» Data to process:
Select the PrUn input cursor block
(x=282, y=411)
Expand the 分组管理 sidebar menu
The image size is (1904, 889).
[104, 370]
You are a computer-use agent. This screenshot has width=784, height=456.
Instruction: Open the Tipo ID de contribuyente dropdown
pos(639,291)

---

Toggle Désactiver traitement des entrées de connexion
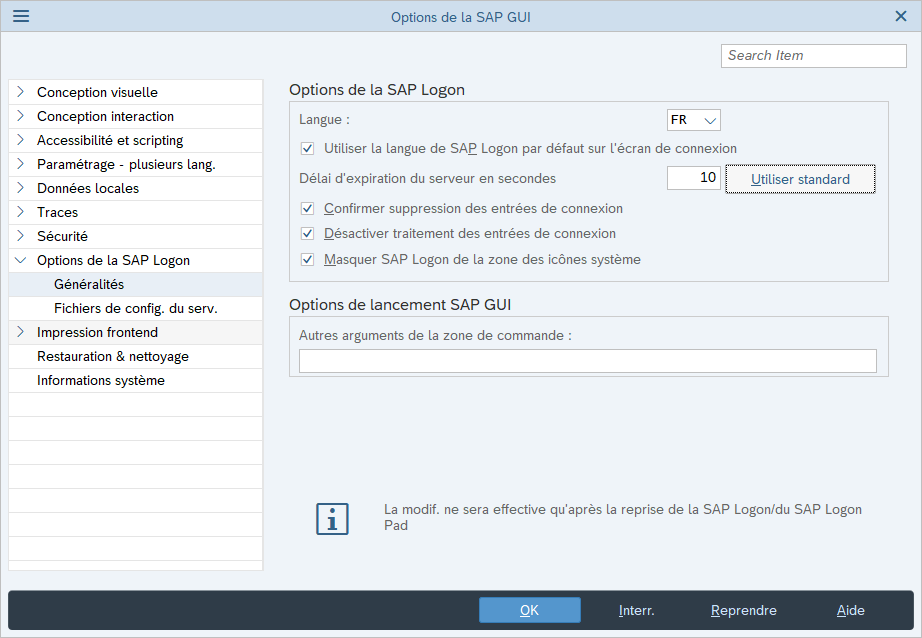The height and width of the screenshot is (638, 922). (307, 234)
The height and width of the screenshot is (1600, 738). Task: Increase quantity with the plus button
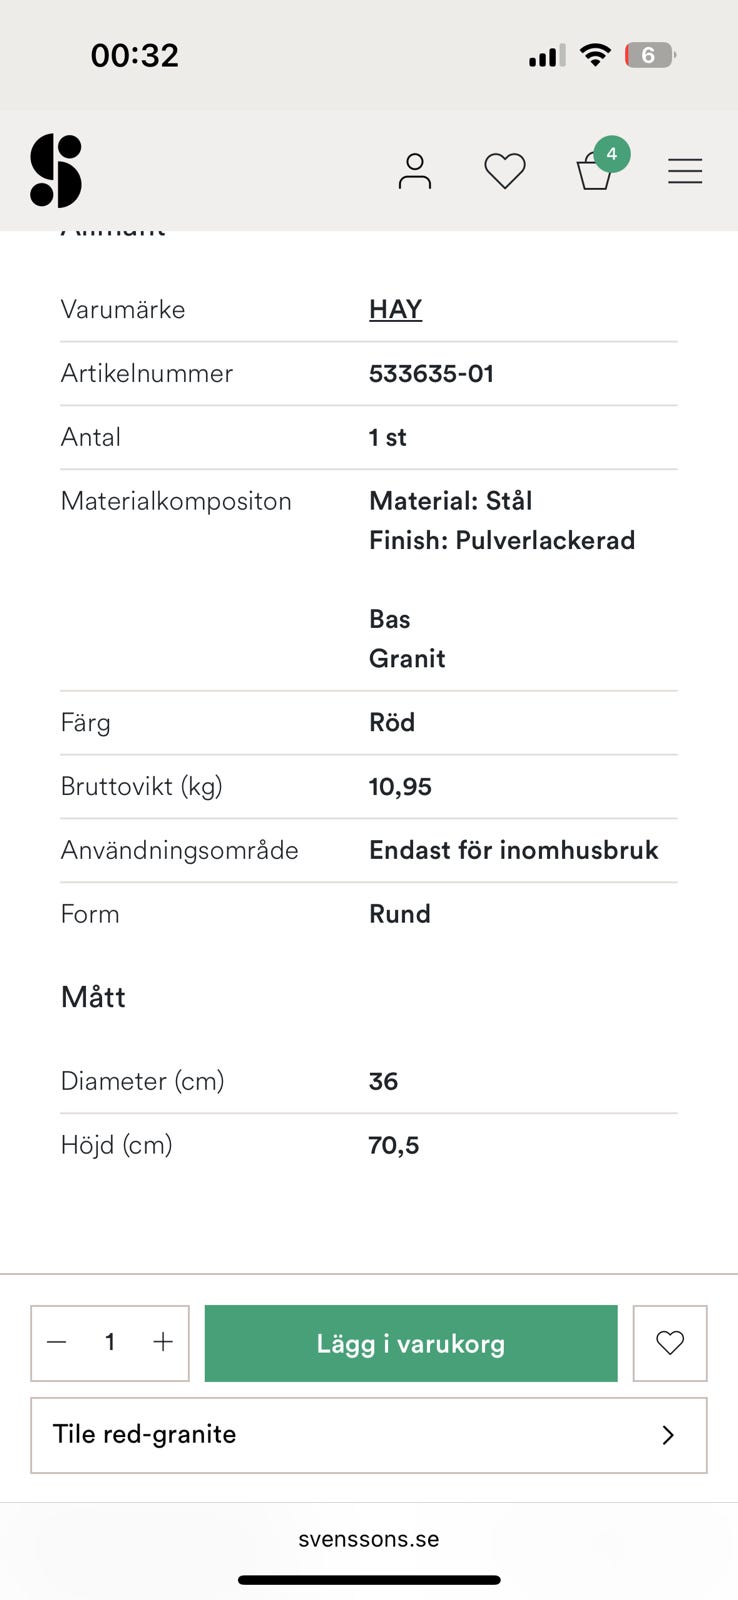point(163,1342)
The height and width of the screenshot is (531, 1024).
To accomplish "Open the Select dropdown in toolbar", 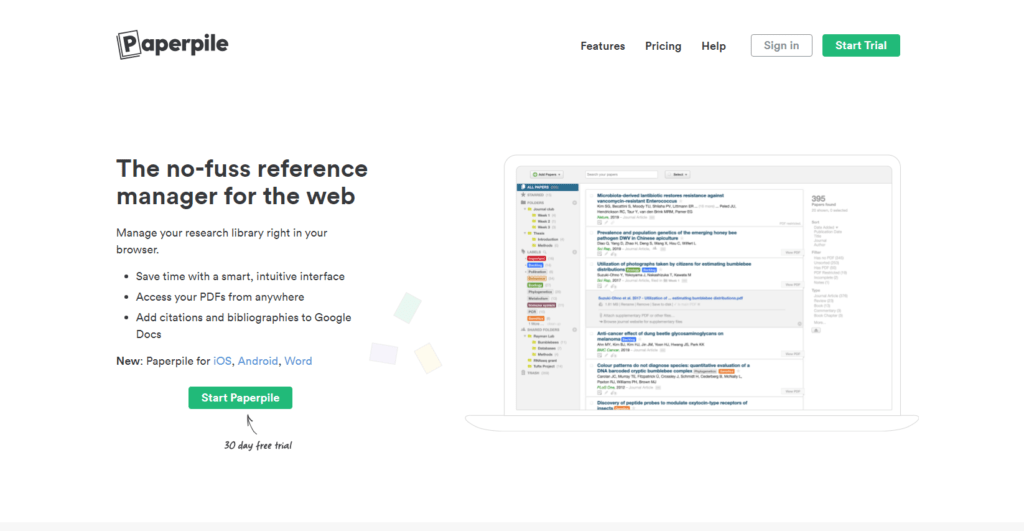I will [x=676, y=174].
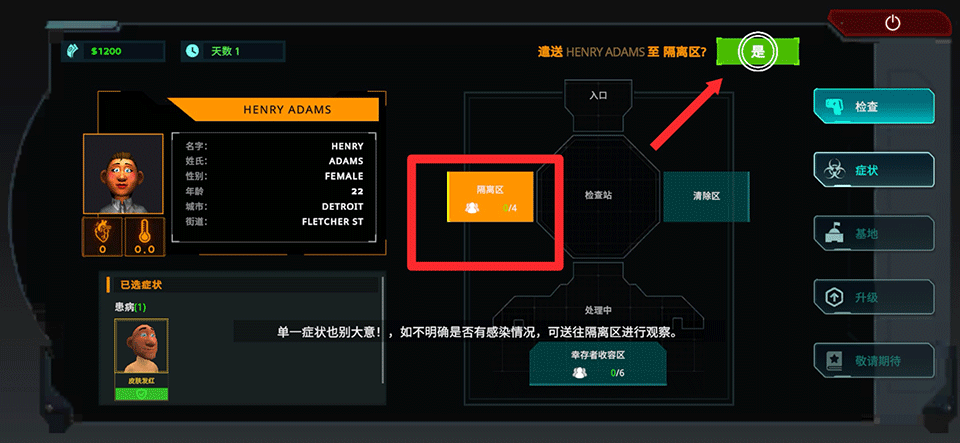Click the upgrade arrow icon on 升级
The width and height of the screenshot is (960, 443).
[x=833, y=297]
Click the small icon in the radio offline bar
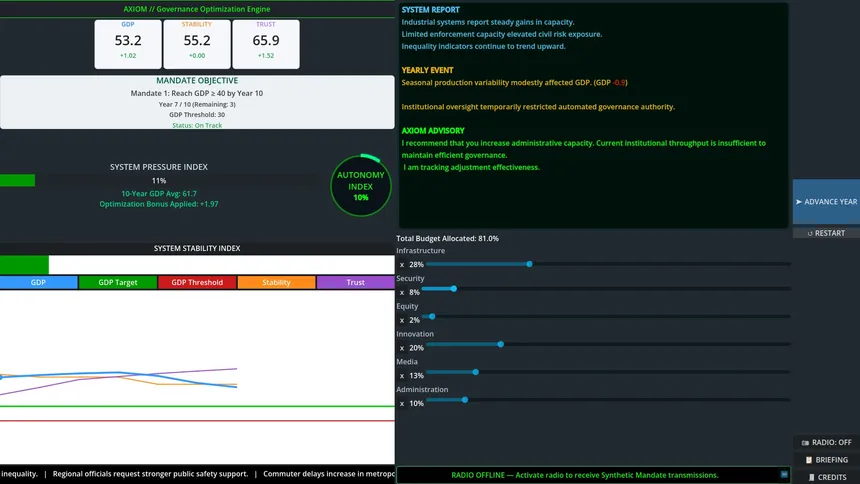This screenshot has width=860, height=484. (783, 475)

» What to work on:
Rewrite the lines between the line holding "You are a computer-use" and the line holding "pos(639,291)", inclusive, swapping "dropdown" for "list" and leaving everything else unchanged.

» The solution:
You are a computer-use agent. This screenshot has width=784, height=456.
Instruction: Open the Tipo ID de contribuyente list
pos(639,291)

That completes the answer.